Exerceu, no Ceará, os cargos de vice-cônsul da
Suécia e Noruega, da Cidade Livre de Hamburgo e o de Agente Consular da
República dos Estados Unidos da América do Norte. Recebeu os títulos de
Comendador da Imperial Ordem de Cristo de Portugal (1870), Fidalgo Cavaleiro da
Casa Real Portuguesa (1874), Comendador da Imperial Ordem de Cristo do Brasil e
da Imperial Ordem da Rosa do Brasil (1883). Em 1869, foi agraciado pelo rei
Luiz I, de Portugal, com o título de1.º Barão de Vasconcellos.
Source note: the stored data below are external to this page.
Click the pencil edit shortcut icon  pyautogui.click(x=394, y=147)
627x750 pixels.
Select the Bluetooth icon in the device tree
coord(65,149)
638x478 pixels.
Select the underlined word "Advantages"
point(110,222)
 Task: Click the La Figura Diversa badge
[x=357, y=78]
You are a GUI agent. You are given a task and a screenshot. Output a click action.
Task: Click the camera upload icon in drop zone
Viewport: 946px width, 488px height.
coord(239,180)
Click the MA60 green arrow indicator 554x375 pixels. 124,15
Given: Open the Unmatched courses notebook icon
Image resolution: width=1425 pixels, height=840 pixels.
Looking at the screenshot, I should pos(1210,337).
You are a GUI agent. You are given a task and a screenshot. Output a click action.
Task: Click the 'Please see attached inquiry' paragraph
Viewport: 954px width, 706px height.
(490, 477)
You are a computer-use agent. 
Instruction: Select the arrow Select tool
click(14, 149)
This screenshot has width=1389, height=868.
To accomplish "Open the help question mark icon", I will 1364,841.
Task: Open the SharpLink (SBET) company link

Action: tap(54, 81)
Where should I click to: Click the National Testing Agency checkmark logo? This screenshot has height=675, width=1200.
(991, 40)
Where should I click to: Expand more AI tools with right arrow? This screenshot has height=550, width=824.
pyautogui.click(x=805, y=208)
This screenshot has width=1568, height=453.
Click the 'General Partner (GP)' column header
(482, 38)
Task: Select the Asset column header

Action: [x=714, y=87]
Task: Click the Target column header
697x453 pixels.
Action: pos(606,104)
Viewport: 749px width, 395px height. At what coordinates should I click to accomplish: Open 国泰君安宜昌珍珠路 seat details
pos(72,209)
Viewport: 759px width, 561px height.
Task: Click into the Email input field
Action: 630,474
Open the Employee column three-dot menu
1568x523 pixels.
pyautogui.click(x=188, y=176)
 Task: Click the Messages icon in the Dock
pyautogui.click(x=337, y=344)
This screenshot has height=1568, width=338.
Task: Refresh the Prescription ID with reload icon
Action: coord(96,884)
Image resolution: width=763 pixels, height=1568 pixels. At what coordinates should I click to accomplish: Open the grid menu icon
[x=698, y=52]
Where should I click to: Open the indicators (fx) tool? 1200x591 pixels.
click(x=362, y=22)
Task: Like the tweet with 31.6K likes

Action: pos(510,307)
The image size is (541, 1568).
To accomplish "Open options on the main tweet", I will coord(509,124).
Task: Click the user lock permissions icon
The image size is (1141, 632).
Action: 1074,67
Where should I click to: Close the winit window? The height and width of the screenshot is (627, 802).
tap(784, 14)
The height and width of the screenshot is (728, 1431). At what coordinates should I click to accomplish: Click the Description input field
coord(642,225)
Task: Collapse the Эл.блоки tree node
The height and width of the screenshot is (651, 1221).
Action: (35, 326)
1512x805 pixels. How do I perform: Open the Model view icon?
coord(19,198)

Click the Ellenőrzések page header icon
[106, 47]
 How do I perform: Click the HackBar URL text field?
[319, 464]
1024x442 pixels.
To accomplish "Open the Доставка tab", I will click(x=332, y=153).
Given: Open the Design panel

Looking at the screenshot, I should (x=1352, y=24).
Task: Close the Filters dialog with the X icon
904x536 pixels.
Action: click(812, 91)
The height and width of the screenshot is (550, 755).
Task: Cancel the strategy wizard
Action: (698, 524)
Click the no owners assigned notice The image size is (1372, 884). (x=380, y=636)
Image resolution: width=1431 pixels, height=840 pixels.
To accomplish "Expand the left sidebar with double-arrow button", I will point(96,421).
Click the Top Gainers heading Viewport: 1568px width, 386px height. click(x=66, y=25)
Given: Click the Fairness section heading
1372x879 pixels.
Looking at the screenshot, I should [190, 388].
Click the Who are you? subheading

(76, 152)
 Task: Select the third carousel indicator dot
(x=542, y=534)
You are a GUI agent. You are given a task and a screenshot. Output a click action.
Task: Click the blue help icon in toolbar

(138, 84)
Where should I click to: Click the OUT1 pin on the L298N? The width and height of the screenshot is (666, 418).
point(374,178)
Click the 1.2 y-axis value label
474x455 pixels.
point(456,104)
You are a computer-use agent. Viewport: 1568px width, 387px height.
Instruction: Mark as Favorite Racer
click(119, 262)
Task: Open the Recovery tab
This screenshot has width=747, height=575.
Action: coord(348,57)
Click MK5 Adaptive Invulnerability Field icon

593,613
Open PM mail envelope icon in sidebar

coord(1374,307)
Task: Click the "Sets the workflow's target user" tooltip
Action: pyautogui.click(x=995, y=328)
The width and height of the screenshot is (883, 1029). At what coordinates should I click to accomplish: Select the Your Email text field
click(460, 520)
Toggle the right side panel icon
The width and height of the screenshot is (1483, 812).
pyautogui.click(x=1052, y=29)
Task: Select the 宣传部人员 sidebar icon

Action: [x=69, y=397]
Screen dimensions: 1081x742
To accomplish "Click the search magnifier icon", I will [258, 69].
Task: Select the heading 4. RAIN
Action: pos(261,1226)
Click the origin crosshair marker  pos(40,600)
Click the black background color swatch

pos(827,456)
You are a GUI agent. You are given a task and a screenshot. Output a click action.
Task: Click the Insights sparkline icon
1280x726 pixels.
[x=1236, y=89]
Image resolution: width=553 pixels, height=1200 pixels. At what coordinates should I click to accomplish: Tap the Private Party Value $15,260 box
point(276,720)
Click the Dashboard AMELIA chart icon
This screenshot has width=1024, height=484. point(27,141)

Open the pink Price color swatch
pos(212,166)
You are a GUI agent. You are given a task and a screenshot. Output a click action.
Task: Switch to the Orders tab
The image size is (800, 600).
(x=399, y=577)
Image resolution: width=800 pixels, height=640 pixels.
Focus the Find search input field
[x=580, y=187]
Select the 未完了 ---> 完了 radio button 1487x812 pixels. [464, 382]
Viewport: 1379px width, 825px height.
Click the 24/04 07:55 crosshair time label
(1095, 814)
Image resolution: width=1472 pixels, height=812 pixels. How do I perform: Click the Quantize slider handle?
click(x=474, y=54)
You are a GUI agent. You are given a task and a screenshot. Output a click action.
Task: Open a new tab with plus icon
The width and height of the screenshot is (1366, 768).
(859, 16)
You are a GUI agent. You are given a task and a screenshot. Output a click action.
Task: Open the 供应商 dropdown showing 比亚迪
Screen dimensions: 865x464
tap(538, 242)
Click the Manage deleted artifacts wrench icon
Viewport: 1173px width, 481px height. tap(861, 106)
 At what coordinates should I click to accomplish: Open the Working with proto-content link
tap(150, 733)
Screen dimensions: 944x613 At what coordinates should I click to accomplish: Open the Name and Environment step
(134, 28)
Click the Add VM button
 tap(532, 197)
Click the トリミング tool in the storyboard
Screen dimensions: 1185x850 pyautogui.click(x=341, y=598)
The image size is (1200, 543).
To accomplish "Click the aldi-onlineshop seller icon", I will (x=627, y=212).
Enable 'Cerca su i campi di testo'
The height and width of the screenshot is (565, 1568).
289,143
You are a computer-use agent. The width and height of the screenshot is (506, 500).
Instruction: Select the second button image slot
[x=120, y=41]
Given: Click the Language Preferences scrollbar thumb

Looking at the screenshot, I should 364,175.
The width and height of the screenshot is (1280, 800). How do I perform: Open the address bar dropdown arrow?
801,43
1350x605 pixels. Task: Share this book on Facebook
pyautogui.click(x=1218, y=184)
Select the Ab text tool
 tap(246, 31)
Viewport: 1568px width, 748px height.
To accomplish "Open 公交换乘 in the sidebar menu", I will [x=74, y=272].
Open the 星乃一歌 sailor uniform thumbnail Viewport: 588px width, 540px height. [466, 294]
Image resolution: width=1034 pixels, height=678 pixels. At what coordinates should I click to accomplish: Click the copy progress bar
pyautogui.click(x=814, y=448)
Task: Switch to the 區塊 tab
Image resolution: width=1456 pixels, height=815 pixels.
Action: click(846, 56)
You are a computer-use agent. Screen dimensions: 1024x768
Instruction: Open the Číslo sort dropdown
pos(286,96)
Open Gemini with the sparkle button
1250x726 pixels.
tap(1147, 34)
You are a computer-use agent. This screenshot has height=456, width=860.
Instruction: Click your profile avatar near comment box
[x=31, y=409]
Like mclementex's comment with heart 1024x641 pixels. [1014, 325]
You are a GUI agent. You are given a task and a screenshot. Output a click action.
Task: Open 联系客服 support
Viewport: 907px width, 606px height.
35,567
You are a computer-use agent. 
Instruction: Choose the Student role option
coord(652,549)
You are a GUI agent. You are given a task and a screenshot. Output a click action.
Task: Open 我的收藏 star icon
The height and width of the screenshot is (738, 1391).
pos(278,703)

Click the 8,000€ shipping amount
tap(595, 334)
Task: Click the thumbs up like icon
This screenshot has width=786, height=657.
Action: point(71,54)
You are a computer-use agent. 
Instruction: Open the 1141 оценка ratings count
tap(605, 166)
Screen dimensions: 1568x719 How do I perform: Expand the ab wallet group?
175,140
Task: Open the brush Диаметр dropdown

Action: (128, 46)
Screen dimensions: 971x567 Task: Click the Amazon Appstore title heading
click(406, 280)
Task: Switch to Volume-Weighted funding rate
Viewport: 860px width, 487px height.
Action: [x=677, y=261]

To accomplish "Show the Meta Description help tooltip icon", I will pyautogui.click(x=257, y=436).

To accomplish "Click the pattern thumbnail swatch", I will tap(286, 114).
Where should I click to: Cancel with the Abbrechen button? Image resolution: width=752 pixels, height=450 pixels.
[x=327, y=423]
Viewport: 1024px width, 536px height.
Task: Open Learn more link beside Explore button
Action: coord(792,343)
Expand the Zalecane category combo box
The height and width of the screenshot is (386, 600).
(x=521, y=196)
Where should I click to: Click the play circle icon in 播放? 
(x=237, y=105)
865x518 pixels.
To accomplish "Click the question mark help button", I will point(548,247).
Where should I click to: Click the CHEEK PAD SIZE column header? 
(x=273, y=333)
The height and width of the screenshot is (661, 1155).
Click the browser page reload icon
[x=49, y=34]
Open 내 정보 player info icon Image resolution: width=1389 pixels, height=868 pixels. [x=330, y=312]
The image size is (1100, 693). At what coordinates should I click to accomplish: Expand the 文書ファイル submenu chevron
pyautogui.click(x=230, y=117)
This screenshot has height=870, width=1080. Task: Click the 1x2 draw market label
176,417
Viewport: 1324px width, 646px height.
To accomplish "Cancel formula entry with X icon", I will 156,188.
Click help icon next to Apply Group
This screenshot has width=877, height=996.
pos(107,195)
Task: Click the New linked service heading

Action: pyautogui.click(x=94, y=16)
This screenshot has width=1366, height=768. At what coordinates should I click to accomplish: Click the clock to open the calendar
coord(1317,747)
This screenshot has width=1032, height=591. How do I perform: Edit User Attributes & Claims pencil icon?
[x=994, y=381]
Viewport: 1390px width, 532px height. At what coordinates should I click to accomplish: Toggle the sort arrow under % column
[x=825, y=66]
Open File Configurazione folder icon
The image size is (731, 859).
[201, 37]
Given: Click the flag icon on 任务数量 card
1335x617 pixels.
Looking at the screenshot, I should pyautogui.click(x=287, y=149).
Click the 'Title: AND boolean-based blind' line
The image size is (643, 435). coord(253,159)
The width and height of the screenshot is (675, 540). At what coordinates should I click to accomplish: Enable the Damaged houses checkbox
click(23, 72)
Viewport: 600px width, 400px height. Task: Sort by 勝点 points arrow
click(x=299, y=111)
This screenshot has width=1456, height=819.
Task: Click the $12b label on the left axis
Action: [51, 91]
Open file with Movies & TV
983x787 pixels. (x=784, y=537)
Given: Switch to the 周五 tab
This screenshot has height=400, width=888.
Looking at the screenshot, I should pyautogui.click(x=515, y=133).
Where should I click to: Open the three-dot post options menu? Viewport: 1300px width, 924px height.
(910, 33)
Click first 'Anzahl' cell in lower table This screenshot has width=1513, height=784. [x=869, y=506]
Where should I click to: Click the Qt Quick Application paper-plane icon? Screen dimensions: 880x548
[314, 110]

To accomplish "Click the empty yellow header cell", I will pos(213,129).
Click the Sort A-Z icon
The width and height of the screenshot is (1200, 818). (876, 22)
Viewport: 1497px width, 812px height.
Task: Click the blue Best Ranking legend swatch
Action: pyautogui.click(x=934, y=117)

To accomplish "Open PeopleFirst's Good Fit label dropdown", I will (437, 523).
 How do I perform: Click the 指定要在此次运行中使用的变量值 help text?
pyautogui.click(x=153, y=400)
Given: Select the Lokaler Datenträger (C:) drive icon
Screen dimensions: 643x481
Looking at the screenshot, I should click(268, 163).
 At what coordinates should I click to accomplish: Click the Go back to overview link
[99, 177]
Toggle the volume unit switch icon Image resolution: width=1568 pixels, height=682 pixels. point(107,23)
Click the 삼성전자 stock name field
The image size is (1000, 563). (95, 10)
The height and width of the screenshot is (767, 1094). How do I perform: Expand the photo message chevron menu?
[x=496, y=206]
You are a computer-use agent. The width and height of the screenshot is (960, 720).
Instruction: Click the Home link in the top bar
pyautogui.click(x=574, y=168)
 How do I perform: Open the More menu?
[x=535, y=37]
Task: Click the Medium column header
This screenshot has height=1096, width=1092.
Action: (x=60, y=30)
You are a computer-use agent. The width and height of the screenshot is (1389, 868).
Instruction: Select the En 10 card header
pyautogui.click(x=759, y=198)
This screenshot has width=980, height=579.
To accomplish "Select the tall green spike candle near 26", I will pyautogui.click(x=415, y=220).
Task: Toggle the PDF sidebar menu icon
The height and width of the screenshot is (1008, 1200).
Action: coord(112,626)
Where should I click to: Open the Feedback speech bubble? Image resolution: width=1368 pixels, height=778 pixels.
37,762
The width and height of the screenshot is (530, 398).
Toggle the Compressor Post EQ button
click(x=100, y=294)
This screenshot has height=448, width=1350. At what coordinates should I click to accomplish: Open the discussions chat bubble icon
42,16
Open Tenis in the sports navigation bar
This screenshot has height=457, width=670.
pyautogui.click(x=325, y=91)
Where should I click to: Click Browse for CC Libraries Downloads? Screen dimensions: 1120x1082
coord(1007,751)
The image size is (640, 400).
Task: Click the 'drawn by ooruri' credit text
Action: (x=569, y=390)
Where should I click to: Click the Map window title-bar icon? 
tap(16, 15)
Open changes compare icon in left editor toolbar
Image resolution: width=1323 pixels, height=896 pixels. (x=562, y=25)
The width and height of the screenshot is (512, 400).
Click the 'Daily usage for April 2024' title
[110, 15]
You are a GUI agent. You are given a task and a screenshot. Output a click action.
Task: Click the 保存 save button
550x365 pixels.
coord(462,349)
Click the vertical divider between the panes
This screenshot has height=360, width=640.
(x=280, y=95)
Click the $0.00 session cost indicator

Posteriormente transferiu-se para a Inglaterra,
onde administrou uma casa de exportação em Liverpool, com sucursal em
Fortaleza. Fracassando seu comércio, mudou-se para o Rio de Janeiro, onde
serviu em alguns bancos.
Apesar da vida abastada que levou, o precursor
de Kardec no Ceará levou seus últimos dias empobrecido e doente sobre um
leito. Desencarnou a 8 de outubro de 1903, no Rio de Janeiro, aos 85 anos.